Los siete hermanos Olivares Grohnert, actuales dueños de Hacienda Guay Guay, son los herederos de una larga tradición de amor incondicional por esta tierra que se inició a finales del siglo XIX, cuando los hermanos curicanos Alberto y Luis Labarca Walton (tío bisabuelo y bisabuelo respectivamente) pusieron los ojos en estas tierras del norte de Santiago. Gracias a su propio trabajo fueron comprando, uno a uno, siete fundos vecinos: San Luis, Chicureo, Santa Isabel, El Castillo, Al Alba, Valle Hermoso y Hacienda Guay Guay. No hay una cifra exacta de cuántas hectáreas reunían entre todos, pero sólo entre Guay Guay y Chicureo juntaban 11 mil hectáreas. La vida de esta familia giró en torno a estas tierras, compartiendo el tiempo entre Santiago y Guay Guay hasta que, Isabel Labarca y su marido Raúl Grohnert, se trasladaron a vivir a tiempo completo a la Hacienda en 1926. Esa fue la edad de oro de estos dominios: Grohnert, un visionario de origen alemán, llevó a la hacienda a su máximo esplendor. Diseñó el parque de dos hectáreas que existe hasta hoy y trajo la luz eléctrica con una turbina que mandó construir; además de sacar grandes dividendos gracias a la venta de leña, ganado vacuno, trigo de secano y chacarería. Sus hijas, las hermanas Isabel y Hortensia Grohnert Labarca heredaron Hacienda Guay Guay con mil 5 hectáreas de extensión. Sin embargo, en esos años, estas tierras aún valían muy poco. “Pero sentíamos que venía un cambio, que Santiago se acercaba. Se hablaba de eso, pero era algo lejano. Nunca pensamos que el momento iba a llegar tan pronto”, explica Mauricio Olivares, hijo de Isabel Grohnert.

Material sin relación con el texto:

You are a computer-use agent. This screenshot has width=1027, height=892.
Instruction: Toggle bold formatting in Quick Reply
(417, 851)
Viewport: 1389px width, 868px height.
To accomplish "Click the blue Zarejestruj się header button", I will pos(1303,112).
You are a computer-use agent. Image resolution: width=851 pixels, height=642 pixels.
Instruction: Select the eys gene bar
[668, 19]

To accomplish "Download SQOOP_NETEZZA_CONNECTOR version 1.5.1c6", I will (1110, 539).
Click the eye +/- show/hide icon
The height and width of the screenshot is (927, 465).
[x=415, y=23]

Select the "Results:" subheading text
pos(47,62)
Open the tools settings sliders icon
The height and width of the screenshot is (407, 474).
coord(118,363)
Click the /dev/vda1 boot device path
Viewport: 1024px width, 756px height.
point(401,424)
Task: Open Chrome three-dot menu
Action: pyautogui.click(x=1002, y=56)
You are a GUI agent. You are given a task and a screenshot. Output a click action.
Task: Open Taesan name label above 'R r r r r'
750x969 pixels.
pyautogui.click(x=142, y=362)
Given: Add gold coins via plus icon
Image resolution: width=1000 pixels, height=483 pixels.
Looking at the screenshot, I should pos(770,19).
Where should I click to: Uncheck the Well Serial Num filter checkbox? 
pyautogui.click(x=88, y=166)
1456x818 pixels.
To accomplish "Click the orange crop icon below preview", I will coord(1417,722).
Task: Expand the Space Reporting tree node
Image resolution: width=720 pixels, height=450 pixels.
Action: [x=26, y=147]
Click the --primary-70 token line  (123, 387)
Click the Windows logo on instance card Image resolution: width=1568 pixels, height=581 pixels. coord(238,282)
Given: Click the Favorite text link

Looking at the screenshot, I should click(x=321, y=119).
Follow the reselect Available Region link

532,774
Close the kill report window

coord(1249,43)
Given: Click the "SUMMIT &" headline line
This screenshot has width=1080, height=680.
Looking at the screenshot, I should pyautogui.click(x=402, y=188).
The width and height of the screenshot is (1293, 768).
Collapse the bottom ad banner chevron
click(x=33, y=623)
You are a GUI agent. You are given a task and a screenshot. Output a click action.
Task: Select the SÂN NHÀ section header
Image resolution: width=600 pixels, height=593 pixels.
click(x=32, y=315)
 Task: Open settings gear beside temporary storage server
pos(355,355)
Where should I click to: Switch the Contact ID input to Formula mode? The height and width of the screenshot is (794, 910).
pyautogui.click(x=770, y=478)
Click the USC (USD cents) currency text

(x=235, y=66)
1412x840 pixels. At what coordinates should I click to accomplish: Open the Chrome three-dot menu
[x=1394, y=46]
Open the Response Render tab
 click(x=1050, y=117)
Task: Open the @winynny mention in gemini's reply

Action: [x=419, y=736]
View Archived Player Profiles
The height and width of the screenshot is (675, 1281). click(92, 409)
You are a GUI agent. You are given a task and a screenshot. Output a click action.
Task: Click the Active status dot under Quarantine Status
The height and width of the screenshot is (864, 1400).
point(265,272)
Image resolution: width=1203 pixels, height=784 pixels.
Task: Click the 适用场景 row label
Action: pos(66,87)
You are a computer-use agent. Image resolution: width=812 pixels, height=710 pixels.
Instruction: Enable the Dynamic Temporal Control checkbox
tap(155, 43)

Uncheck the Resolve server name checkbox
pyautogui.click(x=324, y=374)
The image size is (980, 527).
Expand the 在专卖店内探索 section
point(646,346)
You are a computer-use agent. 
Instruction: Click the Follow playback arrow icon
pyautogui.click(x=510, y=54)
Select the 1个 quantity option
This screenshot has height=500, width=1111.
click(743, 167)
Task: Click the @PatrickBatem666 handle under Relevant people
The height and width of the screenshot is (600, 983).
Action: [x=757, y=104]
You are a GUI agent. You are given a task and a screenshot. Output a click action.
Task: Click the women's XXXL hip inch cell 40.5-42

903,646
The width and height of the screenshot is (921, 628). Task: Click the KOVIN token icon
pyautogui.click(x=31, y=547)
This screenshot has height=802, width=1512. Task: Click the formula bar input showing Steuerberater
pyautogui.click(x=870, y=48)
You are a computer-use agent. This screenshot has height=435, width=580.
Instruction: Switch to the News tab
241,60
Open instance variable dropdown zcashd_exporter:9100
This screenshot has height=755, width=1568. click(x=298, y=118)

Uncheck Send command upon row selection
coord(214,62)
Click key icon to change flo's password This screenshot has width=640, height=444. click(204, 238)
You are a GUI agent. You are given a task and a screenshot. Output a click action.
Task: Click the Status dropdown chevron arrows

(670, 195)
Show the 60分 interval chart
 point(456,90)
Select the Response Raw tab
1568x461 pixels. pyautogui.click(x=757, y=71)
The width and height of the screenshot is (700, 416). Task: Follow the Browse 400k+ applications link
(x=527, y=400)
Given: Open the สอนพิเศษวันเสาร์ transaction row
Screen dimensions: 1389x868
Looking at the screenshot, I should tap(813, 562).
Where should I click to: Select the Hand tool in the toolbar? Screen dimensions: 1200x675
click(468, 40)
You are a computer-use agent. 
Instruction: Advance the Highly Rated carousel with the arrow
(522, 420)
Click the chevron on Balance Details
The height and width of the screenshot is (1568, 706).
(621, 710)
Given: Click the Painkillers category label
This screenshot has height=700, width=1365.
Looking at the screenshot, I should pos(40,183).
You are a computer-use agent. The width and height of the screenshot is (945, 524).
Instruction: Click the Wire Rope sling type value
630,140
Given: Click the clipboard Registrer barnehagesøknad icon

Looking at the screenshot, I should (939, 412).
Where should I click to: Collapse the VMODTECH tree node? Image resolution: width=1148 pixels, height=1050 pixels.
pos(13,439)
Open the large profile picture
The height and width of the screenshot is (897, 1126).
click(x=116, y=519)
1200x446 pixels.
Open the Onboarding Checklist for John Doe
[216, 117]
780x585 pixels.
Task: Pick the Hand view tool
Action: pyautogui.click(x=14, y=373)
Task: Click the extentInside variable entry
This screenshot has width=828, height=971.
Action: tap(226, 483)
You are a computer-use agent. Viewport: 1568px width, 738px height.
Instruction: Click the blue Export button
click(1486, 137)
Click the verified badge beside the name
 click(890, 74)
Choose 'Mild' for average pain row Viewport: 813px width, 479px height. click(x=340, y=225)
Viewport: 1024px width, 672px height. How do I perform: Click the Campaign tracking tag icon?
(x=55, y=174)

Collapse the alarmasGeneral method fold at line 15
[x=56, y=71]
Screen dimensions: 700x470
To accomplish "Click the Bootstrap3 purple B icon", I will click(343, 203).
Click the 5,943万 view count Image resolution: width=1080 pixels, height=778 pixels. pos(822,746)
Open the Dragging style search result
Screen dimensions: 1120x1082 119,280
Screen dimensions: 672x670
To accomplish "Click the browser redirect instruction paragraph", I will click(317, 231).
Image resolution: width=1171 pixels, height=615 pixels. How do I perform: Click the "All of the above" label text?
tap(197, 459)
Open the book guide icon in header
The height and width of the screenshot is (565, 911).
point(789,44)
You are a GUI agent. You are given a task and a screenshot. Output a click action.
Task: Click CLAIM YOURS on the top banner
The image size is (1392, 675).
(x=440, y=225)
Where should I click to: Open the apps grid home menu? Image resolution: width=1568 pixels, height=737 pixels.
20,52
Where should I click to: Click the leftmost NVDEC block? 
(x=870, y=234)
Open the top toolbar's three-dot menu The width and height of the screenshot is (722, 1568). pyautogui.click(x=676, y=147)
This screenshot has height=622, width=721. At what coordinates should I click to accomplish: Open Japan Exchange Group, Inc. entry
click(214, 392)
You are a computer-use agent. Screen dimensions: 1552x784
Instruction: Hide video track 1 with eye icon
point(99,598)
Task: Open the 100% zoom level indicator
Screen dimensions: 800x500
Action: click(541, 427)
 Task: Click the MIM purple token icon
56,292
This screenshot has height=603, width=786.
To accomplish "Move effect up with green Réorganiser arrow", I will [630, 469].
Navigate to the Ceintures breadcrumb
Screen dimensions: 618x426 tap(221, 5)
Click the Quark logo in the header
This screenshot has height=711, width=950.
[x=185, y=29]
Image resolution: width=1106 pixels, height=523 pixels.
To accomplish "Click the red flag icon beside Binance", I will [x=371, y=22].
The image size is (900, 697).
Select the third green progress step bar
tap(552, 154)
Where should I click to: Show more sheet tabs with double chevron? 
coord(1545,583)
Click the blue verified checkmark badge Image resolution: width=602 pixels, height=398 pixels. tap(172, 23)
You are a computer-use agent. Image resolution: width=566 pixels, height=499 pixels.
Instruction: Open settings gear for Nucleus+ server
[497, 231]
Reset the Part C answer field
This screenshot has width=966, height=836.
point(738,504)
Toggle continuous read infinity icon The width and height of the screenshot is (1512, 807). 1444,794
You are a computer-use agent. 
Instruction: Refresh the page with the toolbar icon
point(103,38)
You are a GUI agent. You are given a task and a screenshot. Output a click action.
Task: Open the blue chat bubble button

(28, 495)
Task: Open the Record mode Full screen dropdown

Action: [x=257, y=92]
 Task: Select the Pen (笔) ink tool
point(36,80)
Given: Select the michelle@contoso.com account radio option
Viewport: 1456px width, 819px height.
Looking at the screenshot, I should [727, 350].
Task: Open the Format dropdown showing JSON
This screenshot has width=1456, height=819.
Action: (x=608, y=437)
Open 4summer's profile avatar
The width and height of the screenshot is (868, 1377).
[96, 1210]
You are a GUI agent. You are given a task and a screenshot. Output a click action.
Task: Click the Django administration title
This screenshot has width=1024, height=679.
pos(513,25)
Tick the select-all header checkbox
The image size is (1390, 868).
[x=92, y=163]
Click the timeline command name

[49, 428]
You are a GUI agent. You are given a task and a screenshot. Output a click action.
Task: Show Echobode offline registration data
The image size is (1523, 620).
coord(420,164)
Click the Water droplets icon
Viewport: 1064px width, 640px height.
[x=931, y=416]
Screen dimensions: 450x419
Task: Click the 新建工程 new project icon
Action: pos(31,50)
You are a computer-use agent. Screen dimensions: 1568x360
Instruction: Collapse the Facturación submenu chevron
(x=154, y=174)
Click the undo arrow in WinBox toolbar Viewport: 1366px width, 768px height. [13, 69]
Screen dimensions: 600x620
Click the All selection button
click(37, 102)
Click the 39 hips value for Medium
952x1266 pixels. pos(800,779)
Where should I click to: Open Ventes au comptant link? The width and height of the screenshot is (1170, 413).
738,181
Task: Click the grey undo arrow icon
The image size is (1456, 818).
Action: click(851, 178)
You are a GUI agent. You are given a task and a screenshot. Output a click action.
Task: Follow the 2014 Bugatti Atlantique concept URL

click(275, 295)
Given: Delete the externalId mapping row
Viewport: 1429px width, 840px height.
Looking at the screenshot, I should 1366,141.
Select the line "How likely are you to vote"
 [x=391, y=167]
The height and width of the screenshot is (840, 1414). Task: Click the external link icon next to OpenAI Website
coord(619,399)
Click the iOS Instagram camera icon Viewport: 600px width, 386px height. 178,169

Hasta que su tía Hortensia decidió vender su mitad de Hacienda Guay Guay en 1978, y empezó la parcelación de los terrenos. “Cuando vi el portón del primer condominio, Los Cóndores, no lo podía creer. Ahí nos dimos cuenta que la cosa iba en serio”, cuenta Raúl. Así fue como empezó a poblarse Chicureo y sus alrededores. Hoy, los siete hermanos Olivares Grohnert, son dueños de 2.500 hectáreas de Hacienda Guay Guay y han sido los últimos en decidirse a vender. “Nos ha costado mucho tomar la decisión. Es como dejar atrás nuestra historia, pero el boom inmobiliario es imposible de ignorar. Nos vamos a quedar solo con la casa patronal de Hacienda Guay Guay que son ocho hectáreas; dos de ellas son el parque que formó mi abuelo Raúl y que ya se ha abierto al público para ferias, eventos y matrimonios. Queremos que nuevas familias puedan gozar de estas tierras, de sus atardeceres y sus vistas al valle. Esperamos de todo corazón que lo hagan”, señala Raúl.